The whole imposing edifice of modern medicine, for all its breathtaking successes, is,
- Prince Charles
Photo source: migraine-facts.co.uk
by Mandi Bishop
Why would a child as young as 3 years old be on mind-altering drugs? For the past 8 months, the News 4 WOAI Trouble Shooters poured through reams of state documents and discovered thousands of foster kids appear to be on powerful psychotropic drugs. Many were barely in kindergarten. Some were mere toddlers. "We didn't even know he was in the hospital until he called us from Laurel Ridge himself," a woman referred to as "Magdalana" told them. (They disguise her name in order to protect the identity of her 6-year-old grandson.) She said her grandson was confined to a psychiatric hospital following a temper tantrum after which he called his grandmother for help. "I mean he was like," Magdalana describes, "maybe you could say he looked more like a zombie."

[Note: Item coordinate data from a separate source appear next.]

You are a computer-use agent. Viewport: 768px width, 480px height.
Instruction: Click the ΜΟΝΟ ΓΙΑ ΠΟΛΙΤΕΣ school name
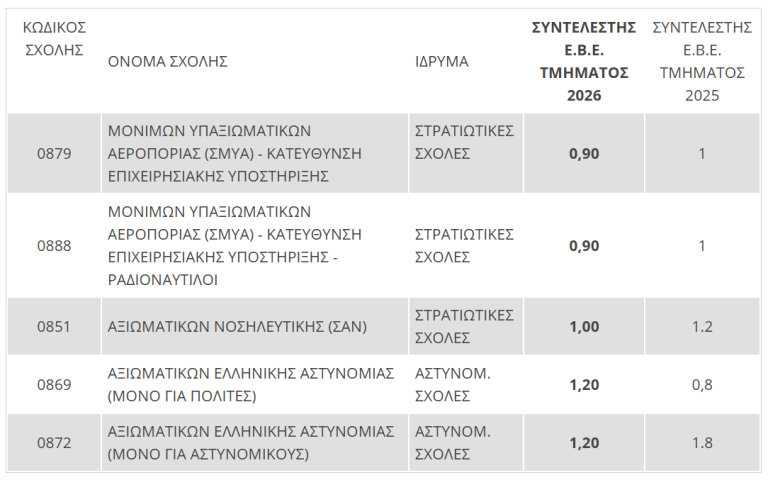(x=251, y=384)
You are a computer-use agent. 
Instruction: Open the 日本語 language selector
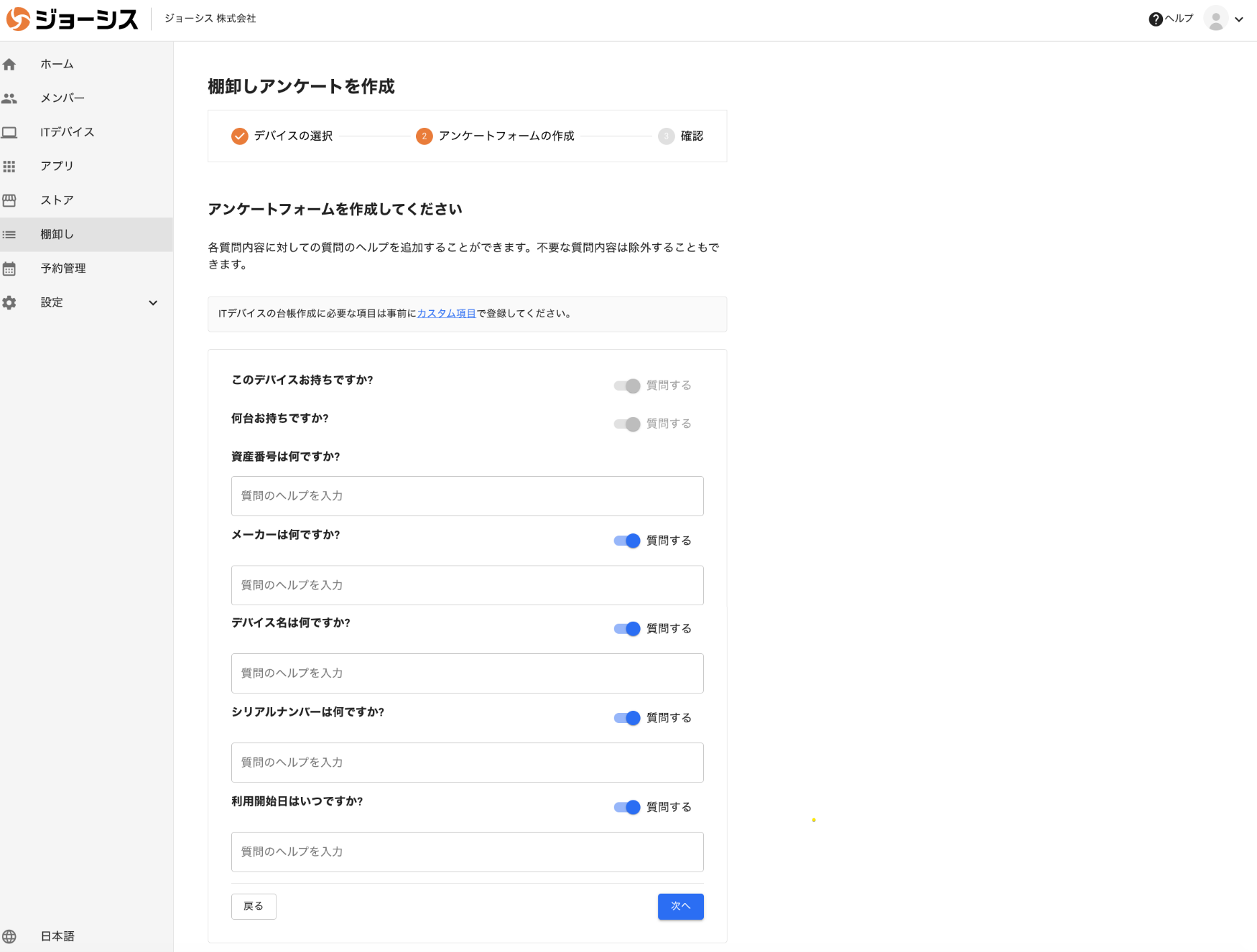[x=57, y=936]
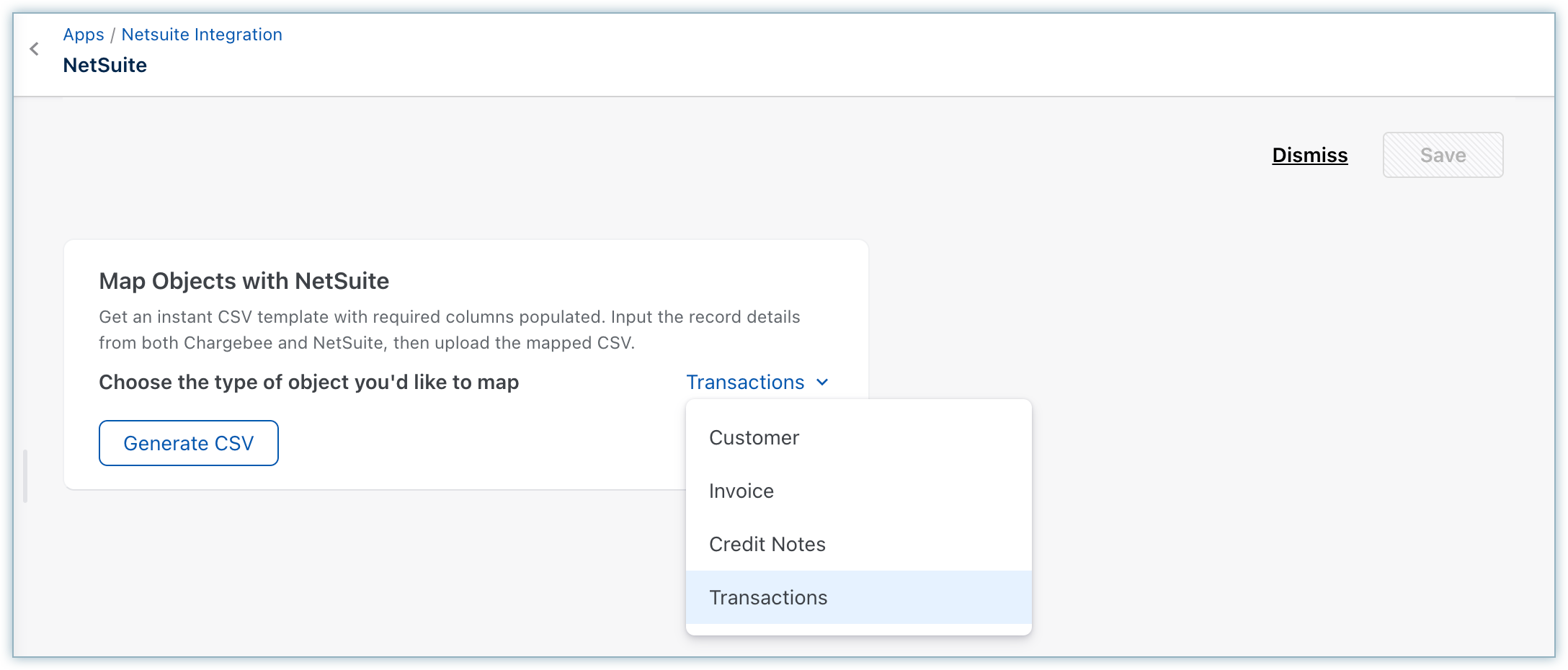Click the back arrow icon
The image size is (1568, 670).
(34, 49)
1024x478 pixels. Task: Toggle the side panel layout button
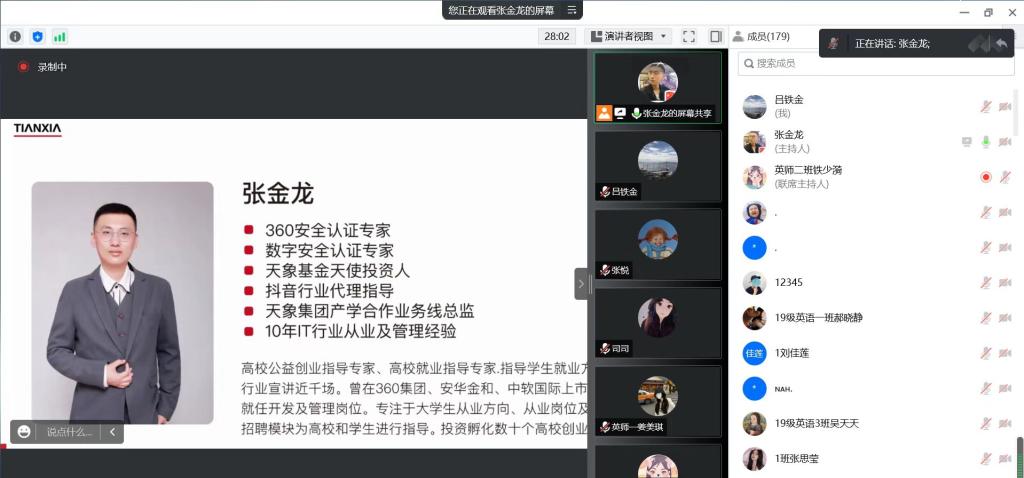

Trouble Shooter Tanji Patton asked, "How could you tell by looking at him that he was on medication?" Magdalana answered, "His attitude, his eyes, his way of speech. All that." Magdalana said a nurse confirmed her fears -her grandchild was on 2 different psychotropic or mind-altering drugs, plus benadryl to help him sleep. As it turns out, Magdalana's grandchild wasn't alone. A sampling of state records released by the State Comptroller's office shows 2 of 3 foster children in Texas appear to be on psychotropic meds. The Medicaid prescription records from November of last year show that many kids are taking 2 or more drugs.
At the risk of losing her job, a Child Protective Services worker spoke to Trouble Shooters following a hearing by State Representative Carlos Uresti last month. She spoke of one child on 17 different medications. "I think he had 3 - 4 psychotropic medications in addition to Depakote, Zoloft, and Trazadone to help him sleep." Some of these drugs the FDA states are not safe for children. "He did need medications," she continued, "but I had concerns about how could any child could require 17 different prescriptions."
Perhaps more alarming, advocates say, are the ages of the kids. Trouble Shooters obtained a never-before-released study tracking ages of foster kids on drugs during a 1-month period of time. At least 300 of the children were under the age of 7.
Tanji Patton recently asked President and CEO of the Children's Shelter in San Antonio, Jack Downey, "How big a problem do you think this is?" Downey replied, "Far larger than you or I or anyone else suspects." A longtime advocate for children, he says his heart aches when he talks about the cases. He shared a story of one family he remembered in particular. "We had a wonderful family of 5 boys. If they walked in right now you'd love them." The oldest was 10, the youngest 3. "We were directed by the state to take the boys to a psychiatrist," he said. "We did and they all came back on 3 meds. Those boys no more needed meds than I did." Patton prompted, "Every child?" Downey replied, "Every child." Why would a 3-year-old need psychotropic medications? "I have no idea. He was just the jolliest little kid," Downey reminisced.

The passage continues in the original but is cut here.